Other common causes of chronic low back pain include
muscle spasm, spinal stenosis, bulging discs, and nerve pain. Outpatient pain management treatments for the low back include:
- Trigger point injection – A local anesthetic, with or without steroid, is used for severe muscle spasms or chronic headaches.
- Epidural steroid injection – Treats acute conditions in herniated discs or stenosis.
- Nerve block – An anesthetic and usually a steroid are injected around a nerve.
- Facet injection – This uses an anesthetic and sometimes steroid.
- Discectomy – A needle is used to remove a tiny amount of a degenerative or herniated disc.
- Intradiscal electrothermal therapy – Heat is applied through a needle, providing temporary relief at the disc.
- Spinal cord stimulation – For post-surgical patients with sciatica, electrodes are placed permanently in the back to replace the shooting pain with a tingling sensation.
- Vertebroplasty – Small compression fractures, often caused by osteoporosis, are cemented together. This procedure is also done by Hospital of Central Connecticut interventional radiologists.
Newer surgical techniques offer relief
Advances in surgical care at The Hospital of Central Connecticut are bringing new hope to patients whose livelihoods are greatly diminished by problem discs. After an MRI revealed a bulging cervical disc, bone spur and degenerative arthritis, Cindy Bossi, 54, welcomed the idea of getting an artificial cervical spinal disc implant. This past September, she was the first patient in Greater Hartford and the second in the state to undergo the procedure, conducted by HCC neurosurgeon Ahmed Khan, M.D. Weeks before her surgery, Bossi suffered from a stiff neck, and shoulder pain that extended into her arm, associated with tingling hands and fingers. “I would be writing, and the pen would just fall out of my hand,” the Southington resident says. Pressure on the nerve roots and spinal cord from the herniated disc caused Bossi’s symptoms.

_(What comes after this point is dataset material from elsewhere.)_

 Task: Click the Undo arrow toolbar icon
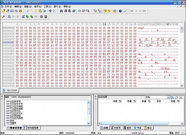pos(50,11)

For her, disc replacement was the preferred alternative to spinal fusion. Fusion removes the disc and replaces it with a bone graft and uses screws to attach two or more vertebrae together .“Fusion can be very effective, yet it can limit range of motion and flexibility in the neck. It can also add pressure to adjoining discs, causing them to degenerate more quickly,” says Khan. Insurance coverage, however, is a potential obstacle to some patients who are implant candidates, note Akeyson and Khan.
Bossi’s PRESTIGE® Disc functions like a normal joint, allowing patients to bring their chins to their chests, look up, bend their necks to either side and turn their heads. Just two weeks after surgery,Bossi was back at work, having achieved full recovery within about six weeks. She’s back to knitting and crocheting .“I’d recommend the surgery to anybody,” she says.